Um tribunal norte-americano confirmou na quarta-feira uma decisão judicial que proíbe a caça do urso-cinzento na região onde se situa o famoso parque de Yellowstone. O veredicto constitui uma vitória para organizações ambientalistas e para várias tribos indígenas para as quais o animal tem um grande significado espiritual.
A decisão do tribunal de Segunda Instância de São Francisco constitui uma derrota para o Governo de Donald Trump, que suspendeu a restrição de caça nos estados de Wyoming e Idaho, situados no noroeste do país.
“O tribunal rejeitou acertadamente a proposta equivocada de transformar os ursos-cinzentos de Yellowstone como troféus pela primeira vez em 40 anos”, disse o advogado da organização não governamental Earthjustice, Tim Preso, em declarações à agência AFP. “O urso pardo é um dos poucos que nos resta numa natureza que está em retrocessão. A nossa vida selvagem está constantemente sob ataque”, complementa.
O Serviço de Pesca e Fauna Silvestre dos Estados Unidos da América determinou em 2017 que o urso-cinzento não era uma espécie ameaçada, abrindo caminho para o regresso da caça às imediações do parque mais antigo do país, Yellowstone.
A medida foi contestada na justiça pela tribo Cheyenne e por organizações ambientalistas, sob o argumento de que a sobrevivência da espécie ainda era precária.
Um juiz de um tribunal de base proibiu que a caça fosse retomada. A decisão foi agora ratificada pelo Tribunal de Segunda Instância do Nono Distrito Judicial, ao considerar que a agência federal não avaliou adequadamente o impacto do regresso da caça aos ursos e determinou que a decisão seja reavaliado.

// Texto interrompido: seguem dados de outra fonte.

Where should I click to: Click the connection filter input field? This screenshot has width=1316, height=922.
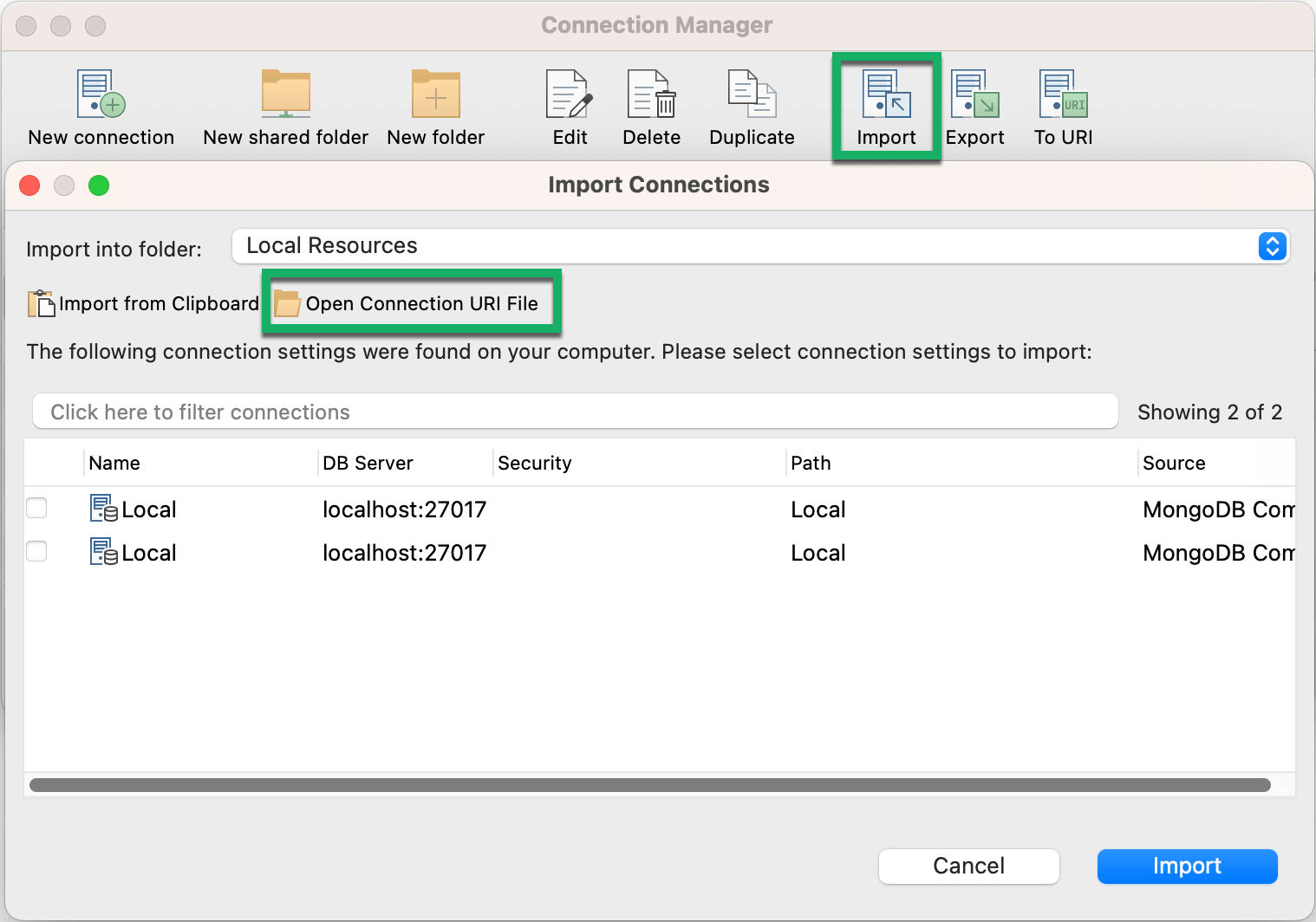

A tribo dos Crow, dos Sioux de Standing Rock e a Nação Piikani foram alguns dos demandantes.
Os ursos-cinzentos voltaram a florescer de novo nas terras selvagens do oeste, embora apenas 1.500 sobrevivam nos 48 estados contíguos dos EUA. Mais de metade vivem na região de Yellowstone, onde o número quadruplicou desde que foi introduzida a proibição.